Por mais que a maioria das pessoas das classes alta e média esteja se cuidando, os poucos que vão para a rua fazer protestos e criticar o isolamento fazem barulho suficiente para que as pessoas das periferias que desejam que esse vírus seja algo leve e não letal se convençam de que está tranquilo. Mas a verdade é que esses que se expõem fora da favela chegam em casa e tem álcool gel para se higienizar e, caso adoeçam, têm plano de saúde e toda uma estrutura que os ampara.
Por ingenuidade apimentada por uma teimosia letal, os incrédulos da periferia entendem que, se seus patrões fazem carreatas e postam textos dizendo que é gripezinha, eles, na lógica de espelhamento, podem ir para a rua com seus bailes funk, sambas de roda e churrascos em família. São galinhas que se seduzem com o voo da águia e pulam do penhasco.

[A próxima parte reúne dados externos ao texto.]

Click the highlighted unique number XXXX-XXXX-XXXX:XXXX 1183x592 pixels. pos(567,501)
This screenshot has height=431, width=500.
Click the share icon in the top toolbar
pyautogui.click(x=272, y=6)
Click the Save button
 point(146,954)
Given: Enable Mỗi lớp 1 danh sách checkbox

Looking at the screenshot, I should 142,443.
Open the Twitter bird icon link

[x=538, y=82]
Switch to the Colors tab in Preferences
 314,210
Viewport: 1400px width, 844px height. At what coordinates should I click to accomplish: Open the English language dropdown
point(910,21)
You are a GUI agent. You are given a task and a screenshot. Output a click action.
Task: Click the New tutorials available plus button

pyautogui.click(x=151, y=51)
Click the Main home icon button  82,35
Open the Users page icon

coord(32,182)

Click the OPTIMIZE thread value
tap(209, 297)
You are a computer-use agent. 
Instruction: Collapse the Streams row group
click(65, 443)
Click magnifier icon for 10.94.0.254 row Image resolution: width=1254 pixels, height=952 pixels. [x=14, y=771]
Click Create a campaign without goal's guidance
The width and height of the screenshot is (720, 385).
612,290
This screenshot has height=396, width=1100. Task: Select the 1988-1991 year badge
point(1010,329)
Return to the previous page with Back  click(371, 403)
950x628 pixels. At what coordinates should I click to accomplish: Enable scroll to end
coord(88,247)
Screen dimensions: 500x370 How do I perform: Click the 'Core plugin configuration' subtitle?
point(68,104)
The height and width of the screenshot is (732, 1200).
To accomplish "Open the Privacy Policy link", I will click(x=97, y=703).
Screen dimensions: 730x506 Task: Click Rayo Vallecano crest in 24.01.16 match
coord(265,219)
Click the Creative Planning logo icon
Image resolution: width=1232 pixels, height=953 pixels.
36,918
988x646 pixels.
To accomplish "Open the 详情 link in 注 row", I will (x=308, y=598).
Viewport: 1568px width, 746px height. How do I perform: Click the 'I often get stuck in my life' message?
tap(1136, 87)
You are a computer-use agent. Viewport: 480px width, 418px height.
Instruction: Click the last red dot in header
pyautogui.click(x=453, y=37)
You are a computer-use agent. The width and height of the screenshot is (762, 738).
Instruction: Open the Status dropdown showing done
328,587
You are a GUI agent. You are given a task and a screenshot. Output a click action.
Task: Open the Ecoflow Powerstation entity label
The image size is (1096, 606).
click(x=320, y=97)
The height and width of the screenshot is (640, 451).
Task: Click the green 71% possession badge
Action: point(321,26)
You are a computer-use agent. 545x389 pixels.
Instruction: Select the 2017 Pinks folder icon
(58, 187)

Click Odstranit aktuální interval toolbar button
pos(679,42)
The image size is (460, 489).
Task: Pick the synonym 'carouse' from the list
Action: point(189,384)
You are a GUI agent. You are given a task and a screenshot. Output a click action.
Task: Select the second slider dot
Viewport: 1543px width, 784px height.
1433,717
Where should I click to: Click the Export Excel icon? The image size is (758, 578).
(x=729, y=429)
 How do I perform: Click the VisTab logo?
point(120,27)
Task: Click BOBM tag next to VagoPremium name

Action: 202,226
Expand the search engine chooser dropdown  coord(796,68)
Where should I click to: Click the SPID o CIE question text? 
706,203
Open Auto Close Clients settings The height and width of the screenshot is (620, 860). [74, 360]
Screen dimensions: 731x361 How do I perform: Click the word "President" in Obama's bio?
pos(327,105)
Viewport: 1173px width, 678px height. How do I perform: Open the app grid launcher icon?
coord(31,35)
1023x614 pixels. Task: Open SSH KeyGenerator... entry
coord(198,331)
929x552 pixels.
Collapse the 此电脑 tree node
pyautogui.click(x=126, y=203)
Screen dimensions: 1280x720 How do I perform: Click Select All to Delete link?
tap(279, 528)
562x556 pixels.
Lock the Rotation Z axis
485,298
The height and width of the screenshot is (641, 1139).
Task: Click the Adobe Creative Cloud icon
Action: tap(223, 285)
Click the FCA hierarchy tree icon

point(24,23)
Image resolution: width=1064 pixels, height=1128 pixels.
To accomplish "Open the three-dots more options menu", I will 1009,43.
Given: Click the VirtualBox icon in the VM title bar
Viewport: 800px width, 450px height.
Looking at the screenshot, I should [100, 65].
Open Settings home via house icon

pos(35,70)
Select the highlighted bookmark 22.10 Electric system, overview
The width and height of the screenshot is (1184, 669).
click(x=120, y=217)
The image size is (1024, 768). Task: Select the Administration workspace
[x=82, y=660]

Alguns otimistas da conscientização acreditavam que a ideia da morte seria suficiente para ligar o alerta dessas pessoas. Mas não foi, porque a periferia é o playground da morte. É comum nos becos não mapeados as pessoas encontrarem idosos mortos em casa, isso depois de vê-los por dias agonizando nas filas dos postos de saúde. É comum ver jovens de cabeça estourada na rua, ver meninas de 14 anos morrerem em partos arriscados, ver bebês morrerem, sendo sufocados ao dormirem com pai e mãe na cama, por falta de berço.
A relação da periferia com a morte é habitual. Esse discurso de que a vida está em risco não surte efeito, porque a vida na periferia é um risco permanente. Com postura de São Tomé, somente quando a morte bate à porta, no caso do coronavírus, essa conscientização é tardia. Favelados, às vezes, só têm a liberdade, e a covid-19 lhes tirou isso. Mas, se a ideia da morte dentro da periferia é banalizada, fora dela os mortos do asfalto têm nome e família. Na periferia, são números de estatísticas-favela.